Pero cuando el señor Proudhon reconoce que no comprende en
absoluto el desarrollo histórico de la humanidad —como lo hace al recurrir a
las palabras altisonantes de razón universal, Dios, etc.— ¿no reconoce también
implícitamente que es incapaz de comprender el desarrollo económico?
¿Qué es la sociedad, cualquiera que sea su forma? El
producto de la acción recíproca de los hombres.
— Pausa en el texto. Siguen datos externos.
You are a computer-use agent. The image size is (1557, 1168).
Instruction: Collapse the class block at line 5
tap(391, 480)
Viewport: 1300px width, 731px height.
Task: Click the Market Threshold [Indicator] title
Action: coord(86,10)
¿Pueden los hombres elegir libremente esta o aquella forma
social? Nada de eso. A un determinado nivel de desarrollo de las facultades
productivas de los hombres, corresponde una determinada forma de comercio y de
consumo. A determinadas fases de desarrollo de la producción, del comercio, del
consumo, corresponden determinadas formas de constitución social, una
determinada organización de la familia, de los estamentos o de las clases; en
una palabra, una determinada sociedad civil. A una determinada sociedad civil,
corresponde un determinado orden político (état politique), que no es más que
la expresión oficial de la sociedad civil. Esto es lo que el señor Proudhon
jamás llegará a comprender, pues él cree que ha hecho una gran cosa apelando
del Estado a la sociedad civil, es decir, del resumen oficial de la sociedad a
la sociedad oficial.
Huelga añadir que los hombres no son libres árbitros de sus
fuerzas productivas —base de toda su historia—, pues toda fuerza productiva es
una fuerza adquirida, producto de una actividad anterior. Por tanto, las
fuerzas productivas son el resultado de la energía práctica de los hombres,
pero esta misma energía se halla determinada por las condiciones en que los
hombres se encuentran colocados, por las fuerzas productivas ya adquiridas, por
la forma social anterior a ellos, que ellos no crean y que es producto de la
generación anterior. El simple hecho de que cada generación posterior se
encuentre con fuerzas productivas adquiridas por la generación precedente, que
le sirven de materia prima para la nueva producción, crea en la historia de los
hombres una conexión, crea una historia de la humanidad, que es tanto más la
historia de la humanidad por cuanto las fuerzas productivas de los hombres, y,
por consiguiente, sus relaciones sociales, han adquirido mayor desarrollo.
Consecuencia obligada: la historia social de los hombres no es nunca más que la
historia de su desarrollo individual, tengan o no ellos mismos conciencia de
esto. Sus relaciones materiales forman la base de todas sus relaciones. Estas
relaciones materiales no son más que las formas necesarias bajo las cuales se
realiza su actividad material e individual.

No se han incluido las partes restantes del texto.